Arthroplast Today. 2024 Mar 14;27:101355. doi: 10.1016/j.artd.2024.101355. eCollection 2024 Jun.
Urinary incontinence has been linked to worse postoperative pain, decreased physical function, and reduced quality of life in patients following total joint arthroplasty. The purpose of this study was to analyze whether incontinence is associated with increased postoperative medical and joint complications following primary total hip arthroplasty (THA) and total knee arthroplasty (TKA).
A retrospective cohort study was conducted using a national insurance database.
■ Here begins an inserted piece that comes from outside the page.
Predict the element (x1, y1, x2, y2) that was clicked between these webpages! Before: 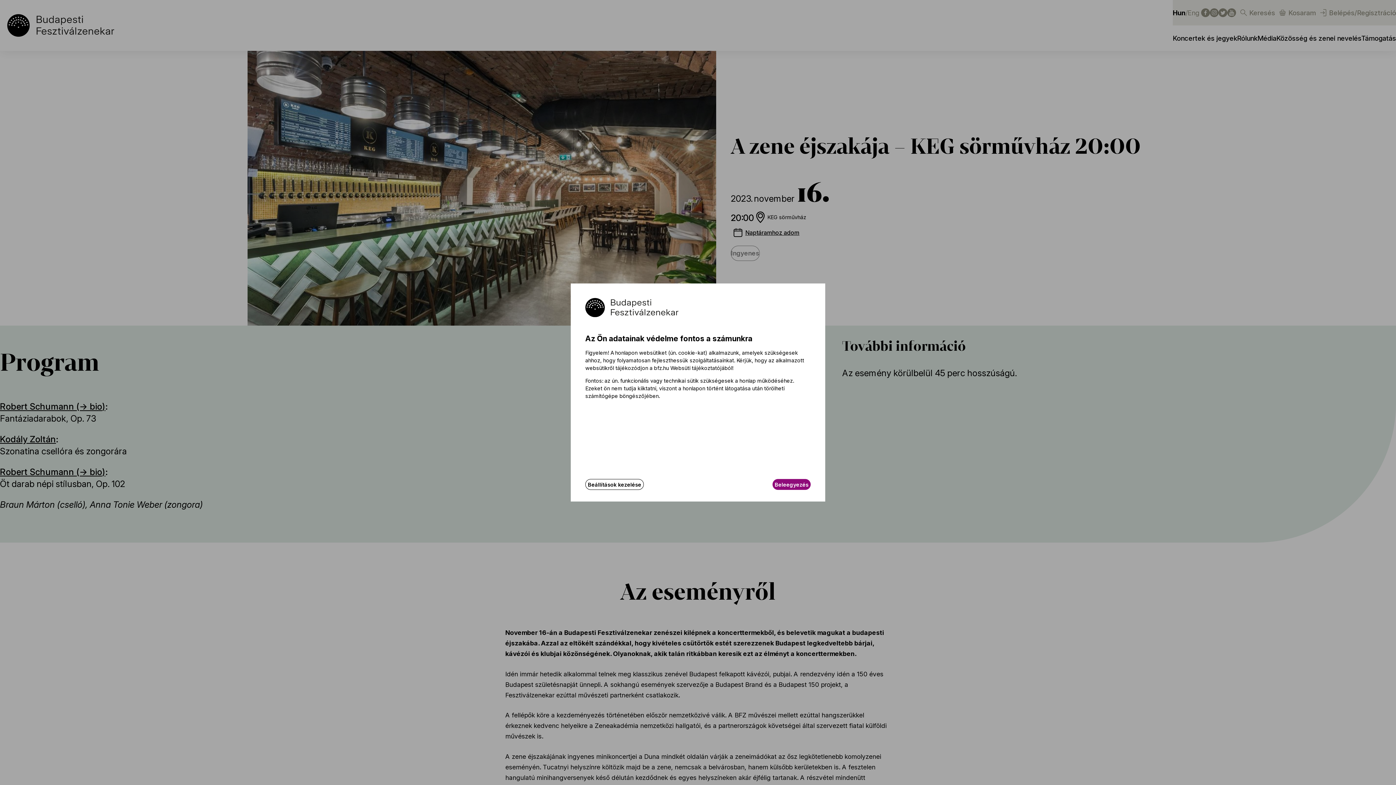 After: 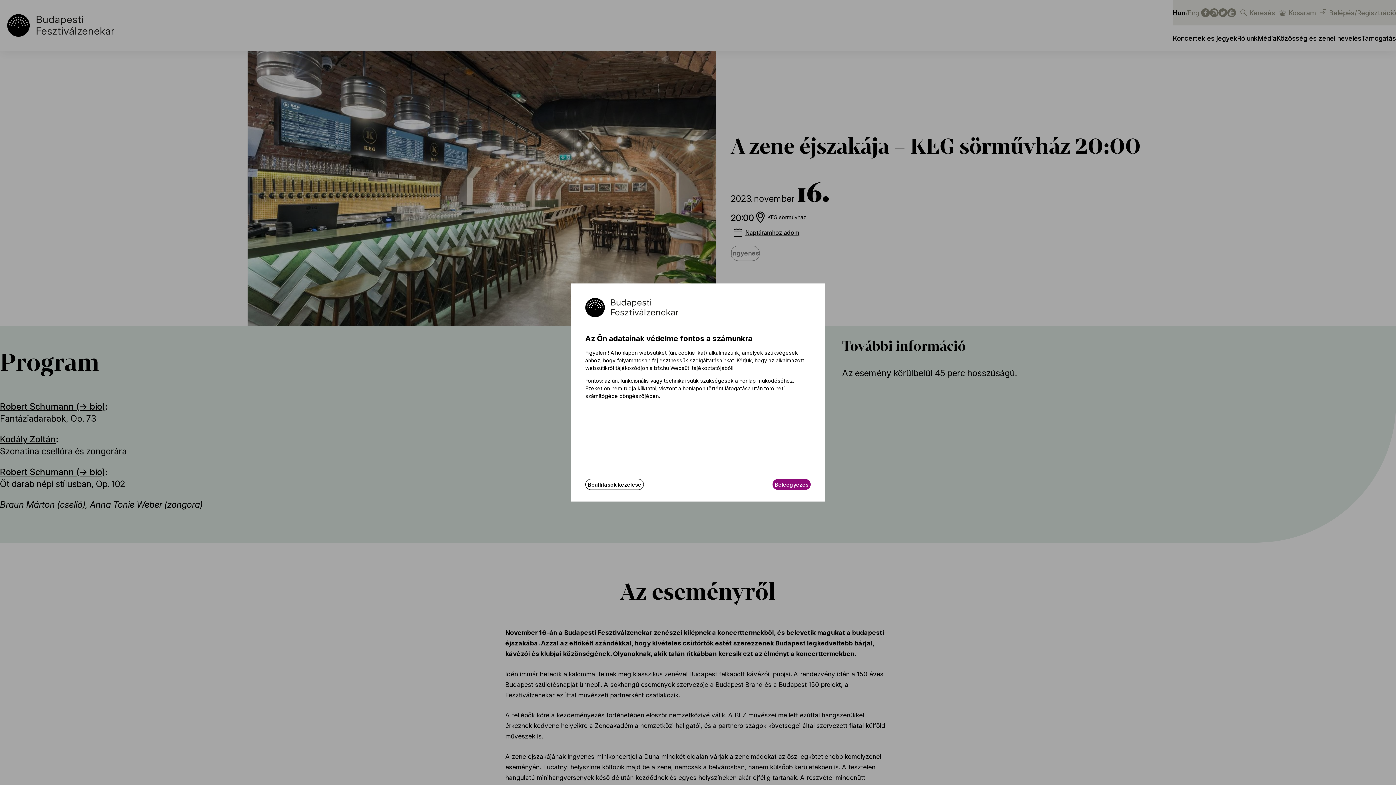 Action: bbox: (670, 364, 732, 371) label: Websüti tájékoztatójából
Thirty-two thousand eight hundred eleven patients with incontinence who underwent primary THA were identified and matched 1:4 with 129,073 patients without incontinence. Ninety-one thousand nine hundred thirty-five patients with incontinence who underwent primary TKA were matched 1:4 with 367,285 patients without incontinence. Medical and joint complication rates at 90 days and 2 years, respectively, were then compared for patient cohorts using multivariable logistic regressions.
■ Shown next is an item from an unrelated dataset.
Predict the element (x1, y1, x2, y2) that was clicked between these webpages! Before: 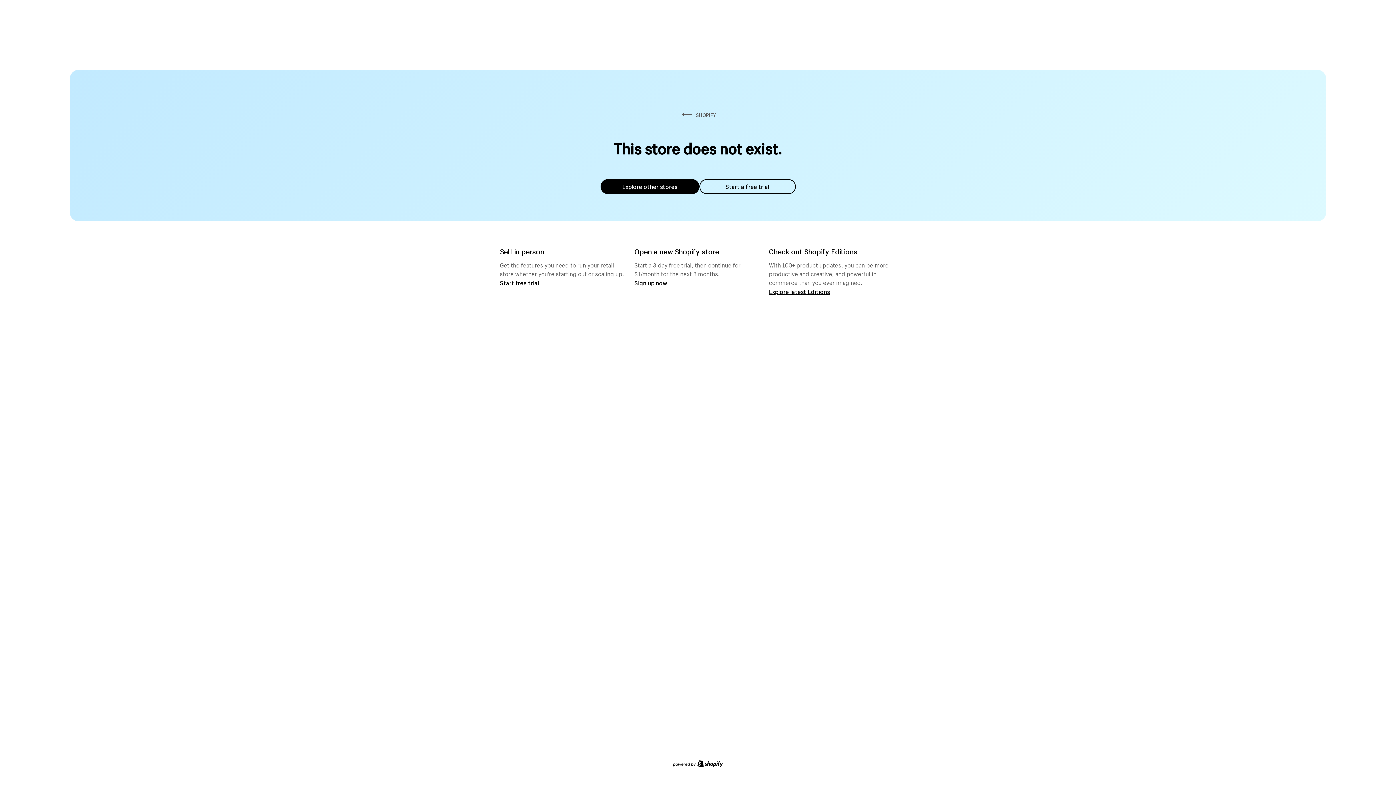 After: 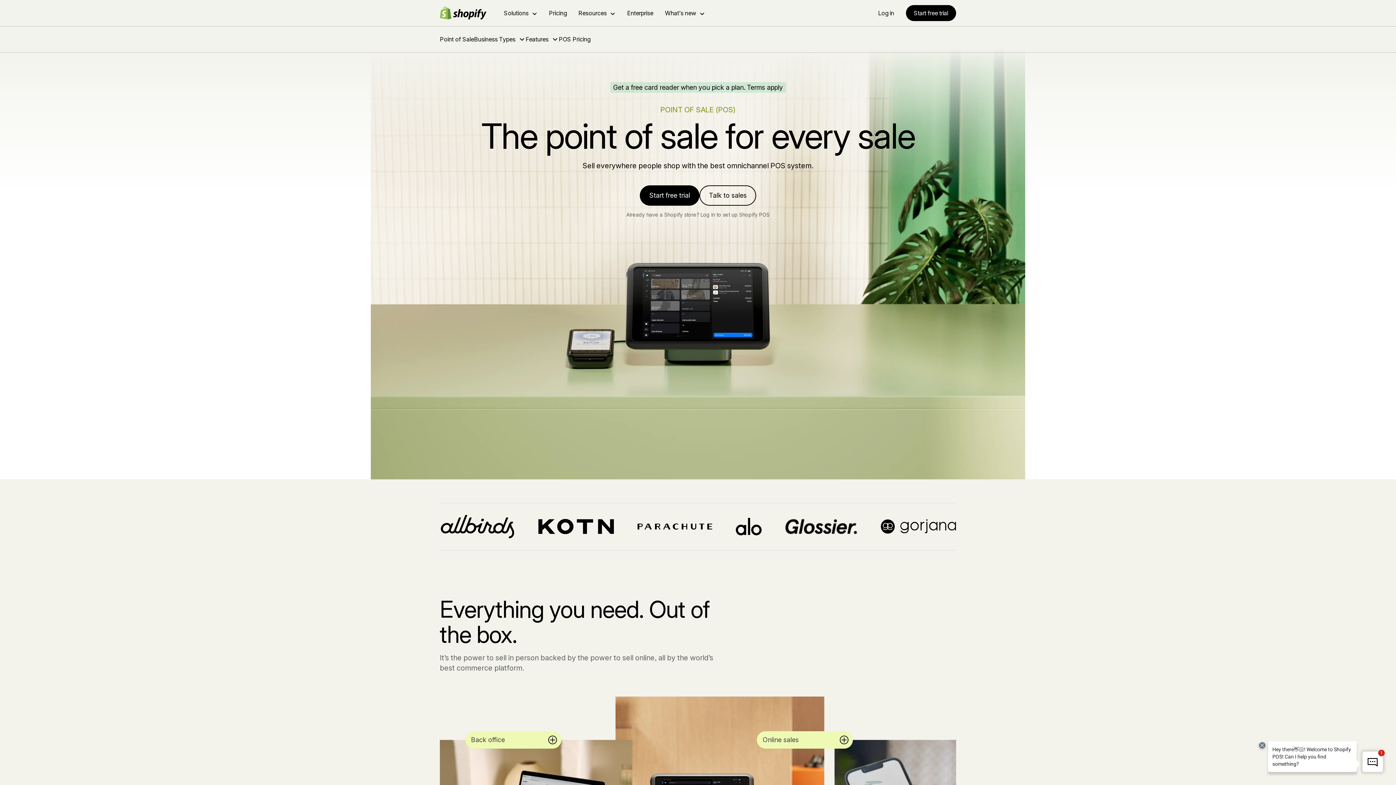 Action: label: Start free trial bbox: (500, 279, 539, 286)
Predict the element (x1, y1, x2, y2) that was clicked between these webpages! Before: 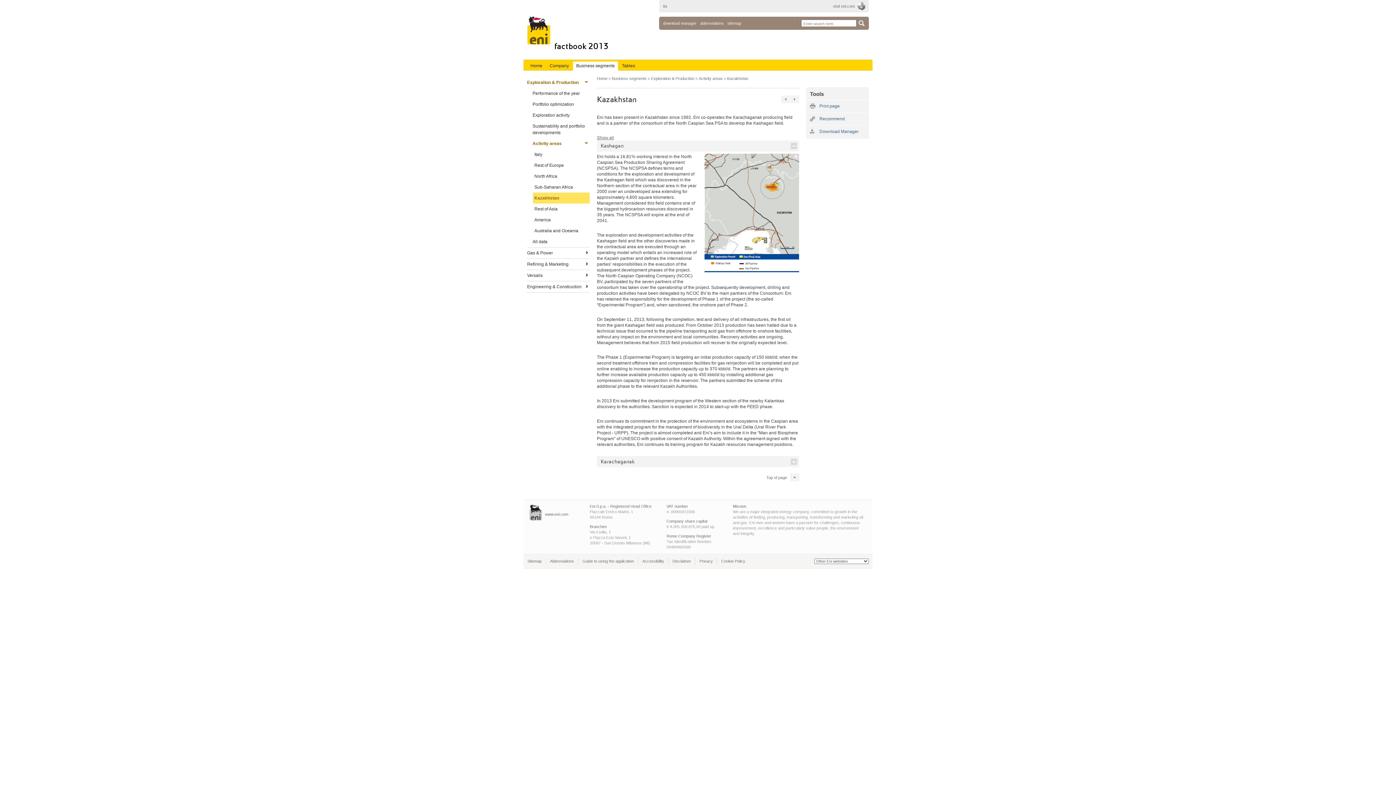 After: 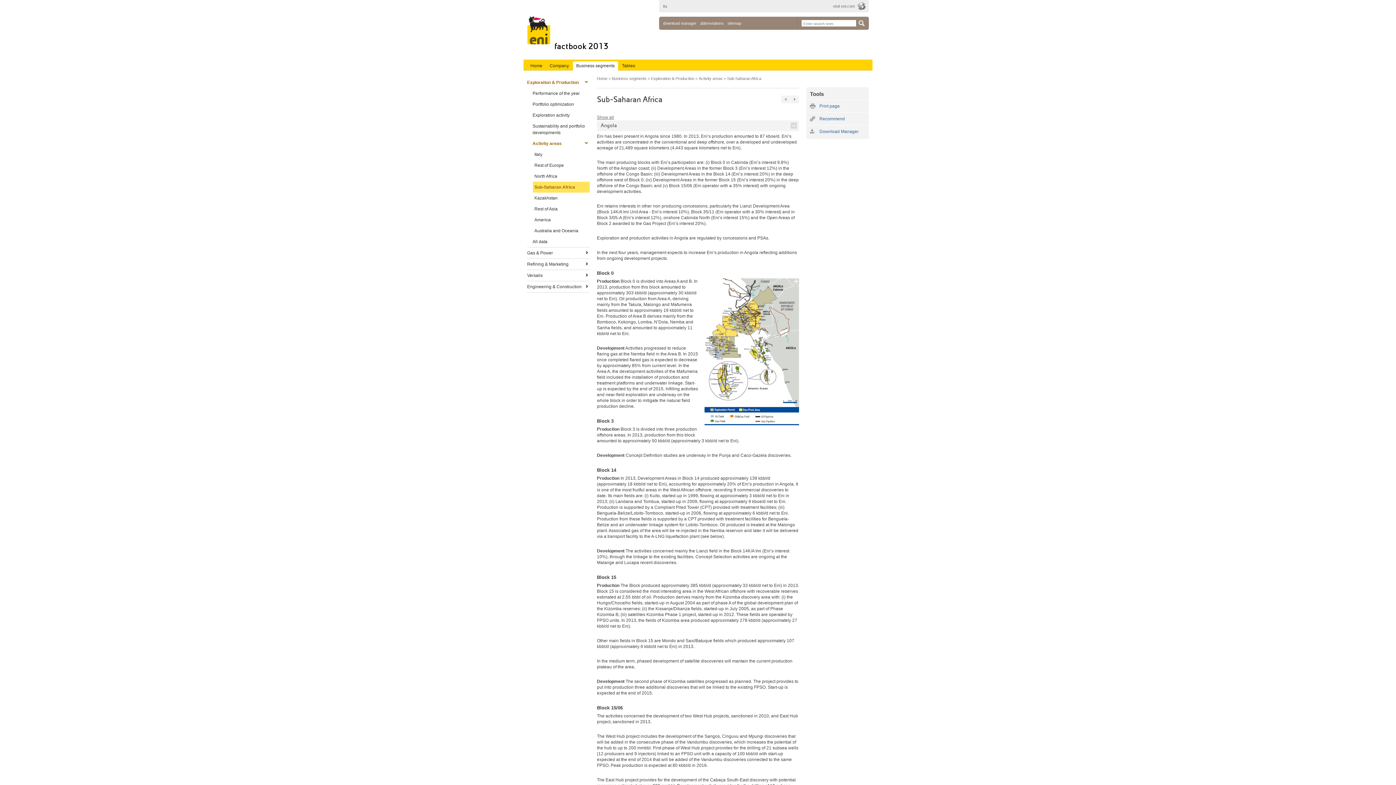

Patients who underwent primary THA with incontinence had statistically higher rates of dislocation, periprosthetic fracture, aseptic revisions, and overall joint complications compared to controls. Patients who underwent primary TKA with incontinence had higher rates of mechanical failure, aseptic revision, and all-cause revision compared to controls.
This study demonstrated an association between patients with incontinence and higher rates of dislocation, periprosthetic fractures, aseptic revisions, and overall joint complications following primary THA compared to controls. Patients with incontinence experience higher rates of mechanical failure, aseptic revision, and all-cause revision following TKA compared to controls. As such, perioperative management of urinary incontinence may help mitigate the risk of postoperative complications.
尿失禁与全关节置换术后患者更严重的术后疼痛、身体功能下降及生活质量降低有关。本研究的目的是分析尿失禁是否与初次全髋关节置换术(THA)和全膝关节置换术(TKA)后术后医疗及关节并发症增加相关。
使用国家保险数据库进行一项回顾性队列研究。确定了32811例接受初次THA的尿失禁患者,并按1:4与129073例无尿失禁患者进行匹配。91935例接受初次TKA的尿失禁患者按1:4与367285例无尿失禁患者进行匹配。然后使用多变量逻辑回归比较患者队列在90天和2年时的医疗及关节并发症发生率。
与对照组相比,接受初次THA且有尿失禁的患者脱位、假体周围骨折、无菌性翻修及总体关节并发症的发生率在统计学上更高。与对照组相比,接受初次TKA且有尿失禁的患者机械性故障、无菌性翻修及全因翻修的发生率更高。
本研究表明,与对照组相比,尿失禁患者在初次THA后脱位、假体周围骨折、无菌性翻修及总体关节并发症的发生率更高。与对照组相比,尿失禁患者在TKA后机械性故障、无菌性翻修及全因翻修的发生率更高。因此,围手术期尿失禁管理可能有助于降低术后并发症风险。